(Data entries)
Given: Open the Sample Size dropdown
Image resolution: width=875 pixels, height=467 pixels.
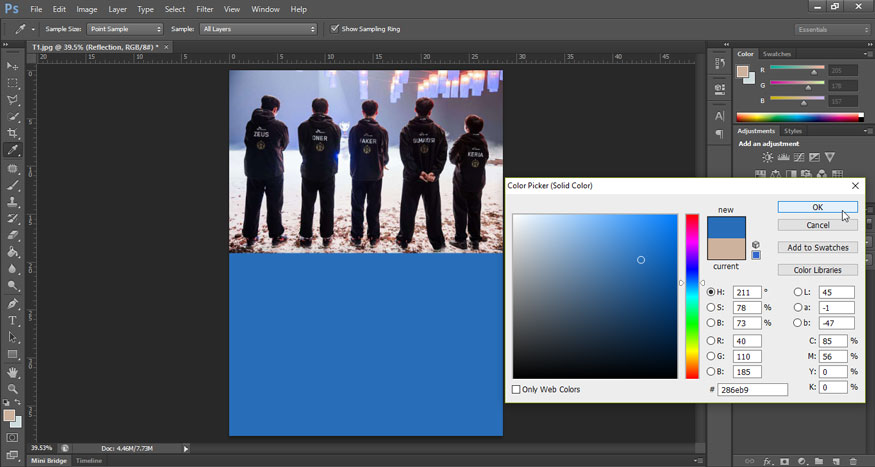Looking at the screenshot, I should click(124, 29).
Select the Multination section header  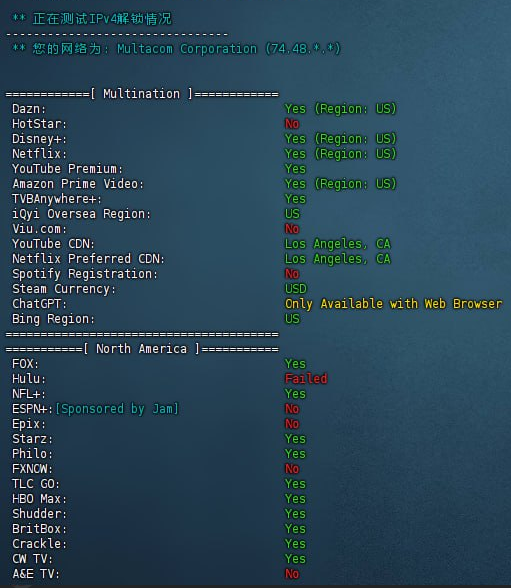coord(142,94)
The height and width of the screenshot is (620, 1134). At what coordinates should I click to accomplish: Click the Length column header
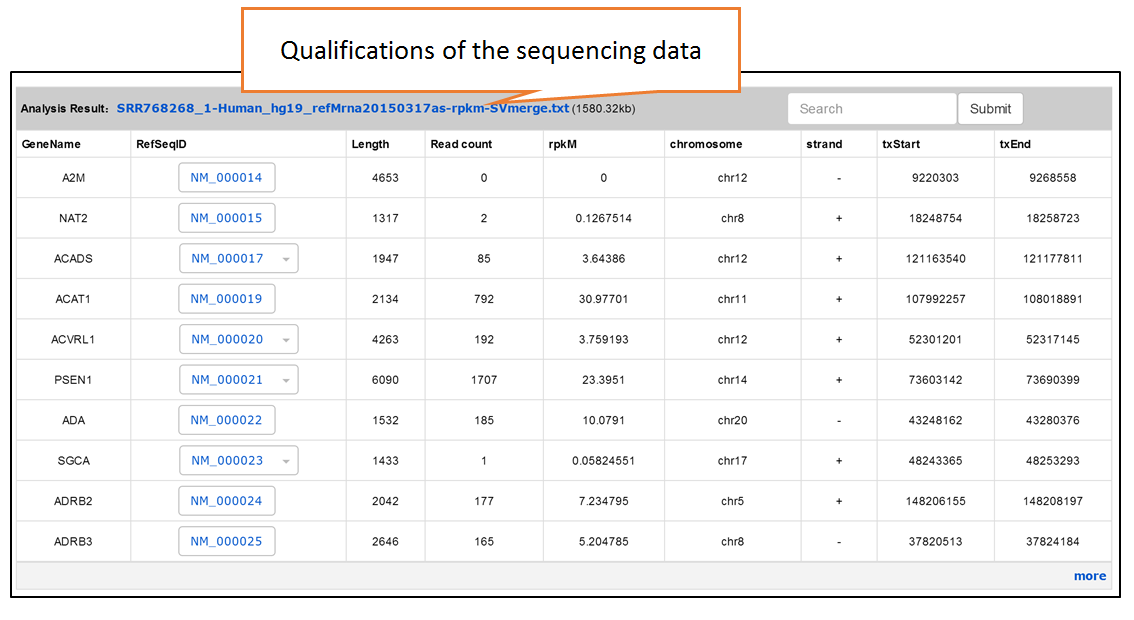[370, 144]
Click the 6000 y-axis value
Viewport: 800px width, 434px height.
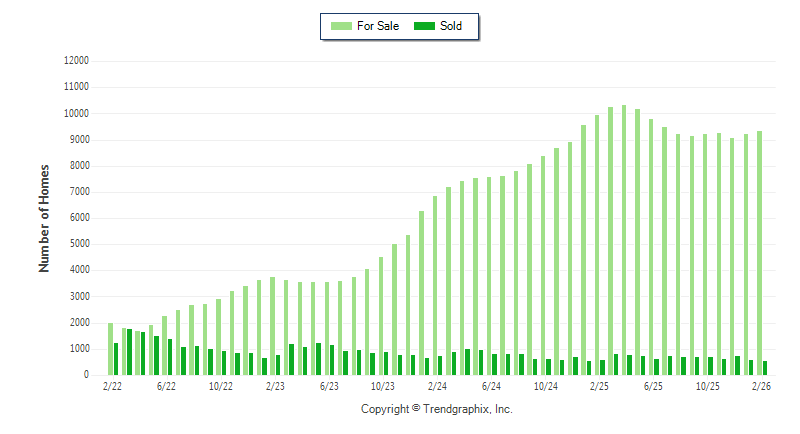(x=79, y=218)
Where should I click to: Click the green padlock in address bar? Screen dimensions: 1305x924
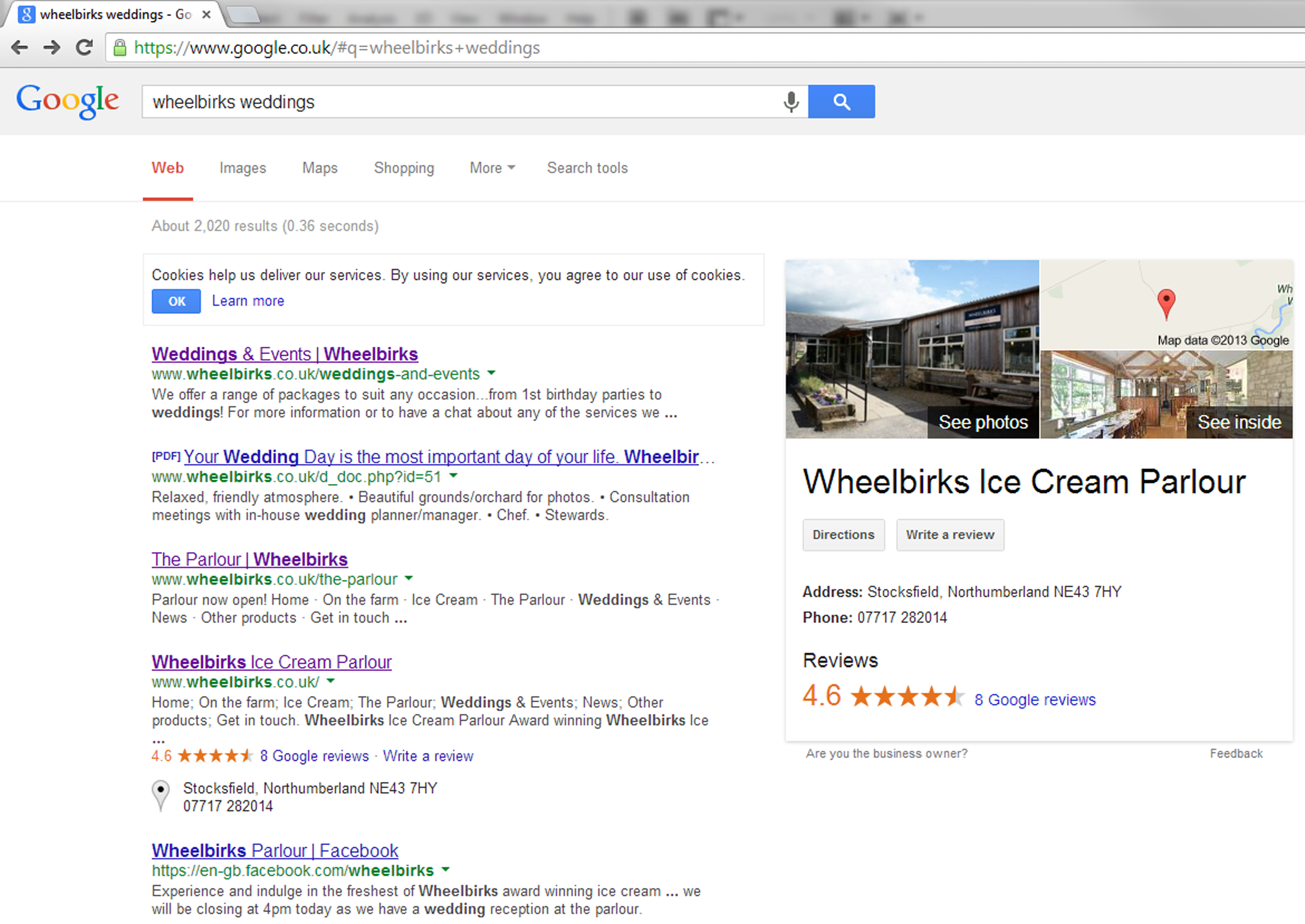coord(120,48)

What is needed:
Pictures excluded, return exactly the lines from the one with "Where should I" through the final line of the entries above, both included.

Solution to this exercise:
Where should I click to: Click the green padlock in address bar? Screen dimensions: 1305x924
coord(120,48)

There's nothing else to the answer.